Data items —
*** Begin section ***

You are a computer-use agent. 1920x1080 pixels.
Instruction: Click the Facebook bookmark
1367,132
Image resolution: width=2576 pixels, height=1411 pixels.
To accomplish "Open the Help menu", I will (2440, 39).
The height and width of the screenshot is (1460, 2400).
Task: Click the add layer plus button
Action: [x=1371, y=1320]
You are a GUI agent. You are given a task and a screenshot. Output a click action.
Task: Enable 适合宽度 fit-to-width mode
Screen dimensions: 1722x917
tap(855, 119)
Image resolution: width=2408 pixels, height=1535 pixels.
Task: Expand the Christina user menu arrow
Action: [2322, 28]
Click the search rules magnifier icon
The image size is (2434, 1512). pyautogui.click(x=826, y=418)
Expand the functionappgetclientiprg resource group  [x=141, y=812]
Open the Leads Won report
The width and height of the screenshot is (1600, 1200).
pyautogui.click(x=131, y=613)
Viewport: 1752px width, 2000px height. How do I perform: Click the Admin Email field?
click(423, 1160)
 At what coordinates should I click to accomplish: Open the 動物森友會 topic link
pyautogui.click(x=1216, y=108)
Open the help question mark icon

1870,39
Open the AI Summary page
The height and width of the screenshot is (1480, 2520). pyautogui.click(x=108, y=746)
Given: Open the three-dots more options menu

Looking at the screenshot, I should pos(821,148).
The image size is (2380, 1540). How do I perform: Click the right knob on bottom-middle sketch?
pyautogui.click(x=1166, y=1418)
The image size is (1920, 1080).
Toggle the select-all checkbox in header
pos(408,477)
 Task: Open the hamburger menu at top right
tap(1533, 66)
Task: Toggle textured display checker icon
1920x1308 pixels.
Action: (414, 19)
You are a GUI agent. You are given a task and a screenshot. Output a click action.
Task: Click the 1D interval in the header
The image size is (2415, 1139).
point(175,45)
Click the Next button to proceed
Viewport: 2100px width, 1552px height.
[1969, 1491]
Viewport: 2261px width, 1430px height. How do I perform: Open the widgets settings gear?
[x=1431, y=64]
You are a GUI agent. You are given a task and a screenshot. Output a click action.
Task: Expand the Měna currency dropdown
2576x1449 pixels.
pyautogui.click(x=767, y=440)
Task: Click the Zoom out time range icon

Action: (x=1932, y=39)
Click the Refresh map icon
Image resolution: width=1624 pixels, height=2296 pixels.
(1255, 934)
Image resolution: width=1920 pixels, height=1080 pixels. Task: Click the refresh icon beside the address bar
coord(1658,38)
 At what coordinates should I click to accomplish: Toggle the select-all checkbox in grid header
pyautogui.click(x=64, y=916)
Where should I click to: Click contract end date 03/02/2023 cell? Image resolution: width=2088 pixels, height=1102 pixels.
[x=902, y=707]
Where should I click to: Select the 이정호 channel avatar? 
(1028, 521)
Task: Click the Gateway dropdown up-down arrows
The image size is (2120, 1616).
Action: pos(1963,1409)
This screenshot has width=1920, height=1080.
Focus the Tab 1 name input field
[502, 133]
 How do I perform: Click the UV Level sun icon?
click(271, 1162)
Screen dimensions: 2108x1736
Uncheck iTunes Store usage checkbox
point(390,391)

*** End section ***

Each of the records above is to be copied exactly.

You are a computer-use agent. 1920x1080 pixels.
Instruction: Click the Facebook bookmark
1367,132
Image resolution: width=2576 pixels, height=1411 pixels.
To accomplish "Open the Help menu", I will (2440, 39).
The height and width of the screenshot is (1460, 2400).
Task: Click the add layer plus button
Action: [x=1371, y=1320]
You are a GUI agent. You are given a task and a screenshot. Output a click action.
Task: Enable 适合宽度 fit-to-width mode
Screen dimensions: 1722x917
tap(855, 119)
Image resolution: width=2408 pixels, height=1535 pixels.
Task: Expand the Christina user menu arrow
Action: [2322, 28]
Click the search rules magnifier icon
The image size is (2434, 1512). pyautogui.click(x=826, y=418)
Expand the functionappgetclientiprg resource group  [x=141, y=812]
Open the Leads Won report
The width and height of the screenshot is (1600, 1200).
pyautogui.click(x=131, y=613)
Viewport: 1752px width, 2000px height. How do I perform: Click the Admin Email field?
click(423, 1160)
 At what coordinates should I click to accomplish: Open the 動物森友會 topic link
pyautogui.click(x=1216, y=108)
Open the help question mark icon

1870,39
Open the AI Summary page
The height and width of the screenshot is (1480, 2520). pyautogui.click(x=108, y=746)
Given: Open the three-dots more options menu

Looking at the screenshot, I should pos(821,148).
The image size is (2380, 1540). How do I perform: Click the right knob on bottom-middle sketch?
pyautogui.click(x=1166, y=1418)
The image size is (1920, 1080).
Toggle the select-all checkbox in header
pos(408,477)
 Task: Open the hamburger menu at top right
tap(1533, 66)
Task: Toggle textured display checker icon
1920x1308 pixels.
Action: (414, 19)
You are a GUI agent. You are given a task and a screenshot. Output a click action.
Task: Click the 1D interval in the header
The image size is (2415, 1139).
point(175,45)
Click the Next button to proceed
Viewport: 2100px width, 1552px height.
[1969, 1491]
Viewport: 2261px width, 1430px height. How do I perform: Open the widgets settings gear?
[x=1431, y=64]
You are a GUI agent. You are given a task and a screenshot. Output a click action.
Task: Expand the Měna currency dropdown
2576x1449 pixels.
pyautogui.click(x=767, y=440)
Task: Click the Zoom out time range icon

Action: (x=1932, y=39)
Click the Refresh map icon
Image resolution: width=1624 pixels, height=2296 pixels.
(1255, 934)
Image resolution: width=1920 pixels, height=1080 pixels. Task: Click the refresh icon beside the address bar
coord(1658,38)
 At what coordinates should I click to accomplish: Toggle the select-all checkbox in grid header
pyautogui.click(x=64, y=916)
Where should I click to: Click contract end date 03/02/2023 cell? Image resolution: width=2088 pixels, height=1102 pixels.
[x=902, y=707]
Where should I click to: Select the 이정호 channel avatar? 
(1028, 521)
Task: Click the Gateway dropdown up-down arrows
The image size is (2120, 1616).
Action: pos(1963,1409)
This screenshot has width=1920, height=1080.
Focus the Tab 1 name input field
[502, 133]
 How do I perform: Click the UV Level sun icon?
click(271, 1162)
Screen dimensions: 2108x1736
Uncheck iTunes Store usage checkbox
point(390,391)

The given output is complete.